Selector v1 Dataset¶

Goal¶

Selector v1 Milestone A does not train a new selector yet.

It establishes a cleaner data contract for future selector work:

fixture families
  -> deterministic selector-v1 fixture scaling
  -> family-aware splits
  -> selector-v1 State Value outputs
  -> target schema v2
  -> target-quality validation

The objective is not raw row count by itself.

The objective is a larger, family-aware dataset that can be validated without leaking variants across train and test splits.

Fixture families¶

Selector v1 introduces flat string metadata on each continuation fixture:

fixture_family_id
variant_id
variant_type
source_fixture_id
fixture_source

These fields stay inside the existing metadata: dict[str, str] fixture contract.

The richer provenance for generated variants lives in:

evals/coding_continuation/fixtures/selector_v1/manifest.json

Generated variants¶

Selector v1 keeps the runnable suite flat:

evals/coding_continuation/fixtures/selector_v1/*.json

Milestone A does not widen the continuation loader to nested directories.

The initial deterministic variant set is intentionally conservative:

base
request_reworded
budget_pressure
stale_log_noise

These variants enlarge fixture coverage without pretending they create new candidate-level labels.

Dataset scaling¶

Build the selector-v1 suite with:

uv run python -m evals.state_selector.dataset_scaling \
  --source evals/coding_continuation/fixtures/publish \
  --out-suite-dir evals/coding_continuation/fixtures/selector_v1 \
  --manifest evals/coding_continuation/fixtures/selector_v1/manifest.json \
  --report-out evals/state_selector/reports/selector-v1-dataset \
  --target-fixtures 120 \
  --seed 0 \
  --json \
  --markdown

This writes:

the flat selector-v1 suite
manifest.json
evals/state_selector/reports/selector-v1-dataset/dataset_report.md

Family-aware splits¶

Selector v1 Milestone A adds:

category_stratified_by_fixture_family

This split mode groups variants by fixture_family_id so generated variants from the same base scenario cannot leak across train, validation, and test.

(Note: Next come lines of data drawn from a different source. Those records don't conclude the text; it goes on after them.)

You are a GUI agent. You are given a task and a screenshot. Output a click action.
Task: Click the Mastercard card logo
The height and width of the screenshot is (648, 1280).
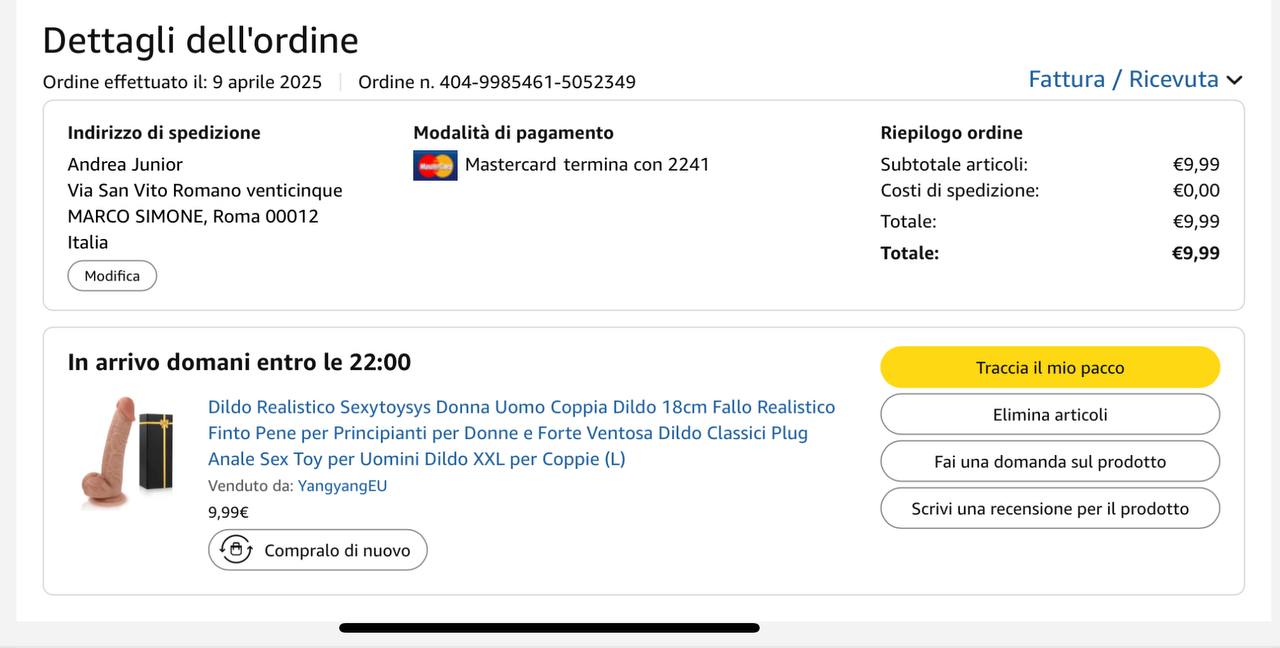click(435, 165)
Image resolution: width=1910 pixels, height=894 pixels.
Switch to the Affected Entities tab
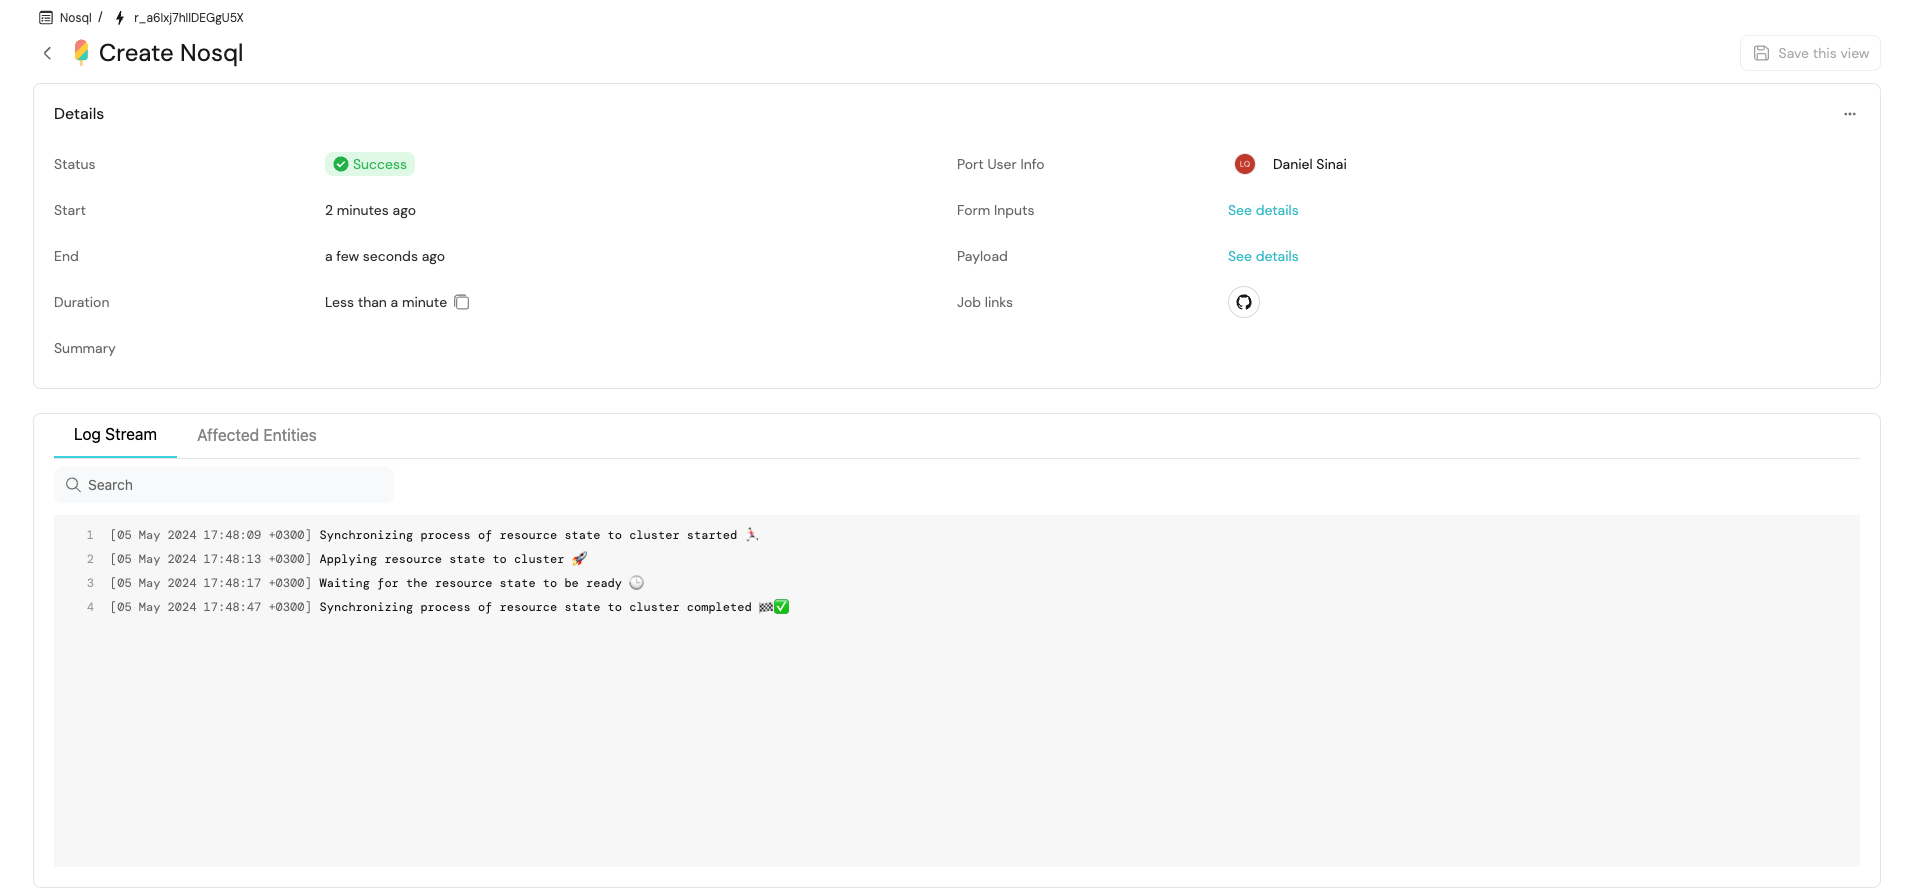tap(256, 435)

Older split modes continue to work:

category_stratified_by_fixture
random_by_fixture
leave_category_out

Leakage risks¶

Milestone A keeps the same hard leakage bar as selector v0:

no ground-truth keys in training features
no expected_inclusions or expected_exclusions
no forbidden phrase lists as features
no solution patches
no benchmark answer leakage

The new family-aware split closes the other major risk:

generated variants from one family cannot be split across train and test

Validation¶

Run the extended validator with selector-v1 targets:

uv run python -m evals.state_selector.validate \
  --input evals/state_value/reports/selector-v1/training_rows.jsonl \
  --group-value evals/state_value/reports/selector-v1/group_value.json \
  --telemetry evals/state_value/reports/selector-v1/telemetry.jsonl \
  --targets evals/state_selector/reports/selector-v1-targets/targets_v2.jsonl \
  --pairwise-targets evals/state_selector/reports/selector-v1-targets/pairwise_targets.jsonl \
  --target-schema-version 2 \
  --min-families 30 \
  --out evals/state_selector/reports/validation-v1 \
  --json \
  --markdown

Milestone A intentionally treats size thresholds as warnings first.

The validator should block on:

leakage
impossible hard-invariant targets
raw quarantined content marked model-visible
resolved failures marked as active model-visible work
all utilities missing
all visibility targets unknown

Limitations¶

Selector v1 Milestone A does not train selector v1 yet.
Candidate-level marginal utility is still unavailable when the lab only emits group ablations.
External trace-derived fixtures are deferred.
This milestone optimizes for data-contract honesty, not maximum synthetic scale.